### SHORT EXERCISE
Express the records from the line containing "Tap the Next button" through the line containing "pyautogui.click(x=104, y=582)" as a two-column CSV with the columns instruction and action. Give one row per record, with its text and its answer each in a single quoted field, line breaks turned into spaces, and the pictures left out.

### SUPPLIED DATA
+++++

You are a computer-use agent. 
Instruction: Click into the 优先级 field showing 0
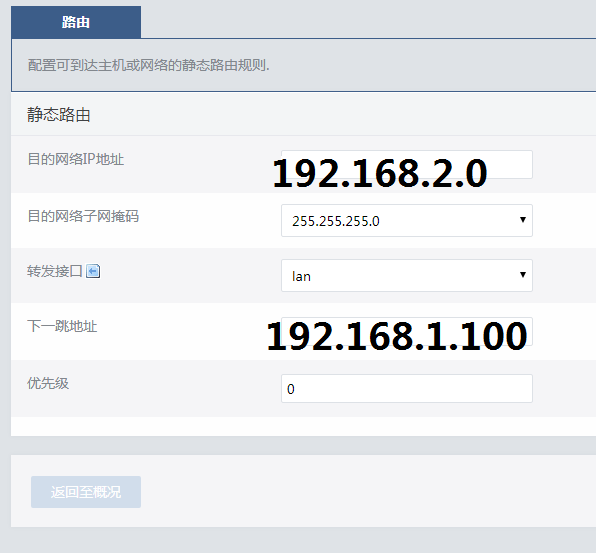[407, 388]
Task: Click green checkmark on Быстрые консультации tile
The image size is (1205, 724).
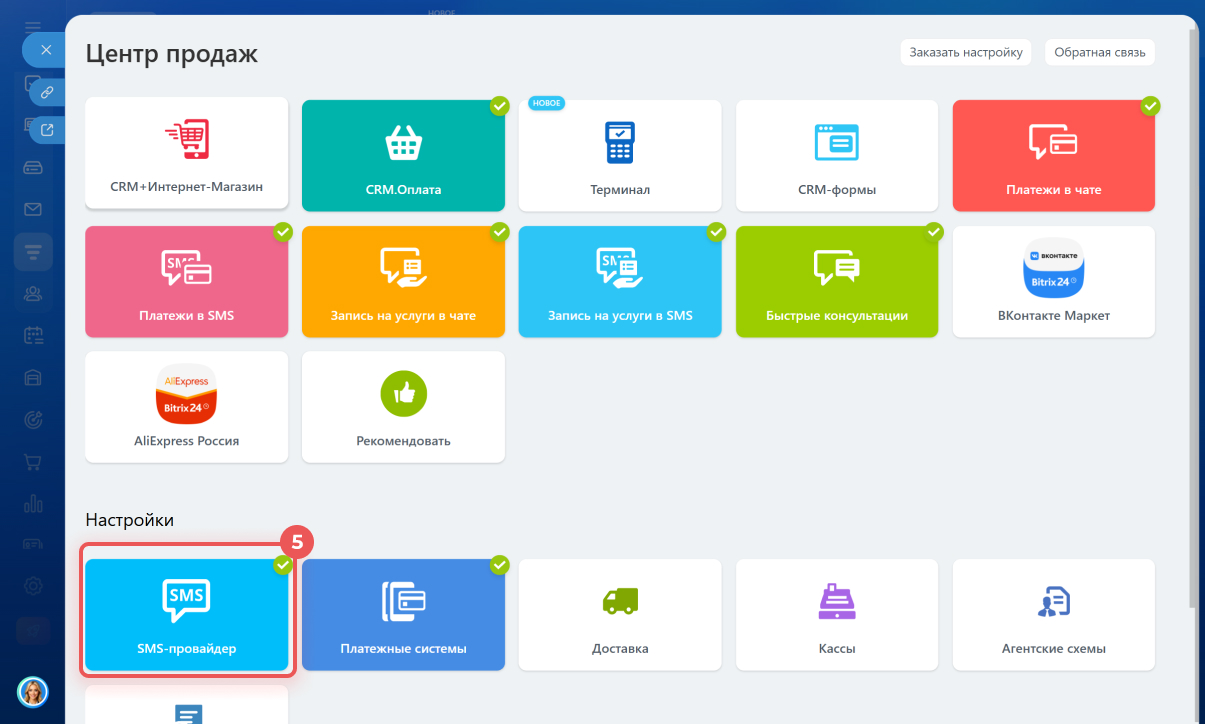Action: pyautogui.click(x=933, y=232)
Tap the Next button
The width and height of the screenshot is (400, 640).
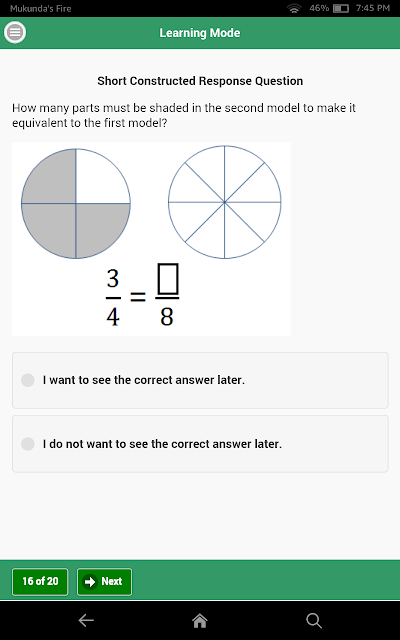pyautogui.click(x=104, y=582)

+++++

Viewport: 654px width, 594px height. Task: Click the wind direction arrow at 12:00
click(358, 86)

+++++

### EXERCISE RESULT
instruction,action
"Tap the Next button The width and height of the screenshot is (400, 640).","pyautogui.click(x=104, y=582)"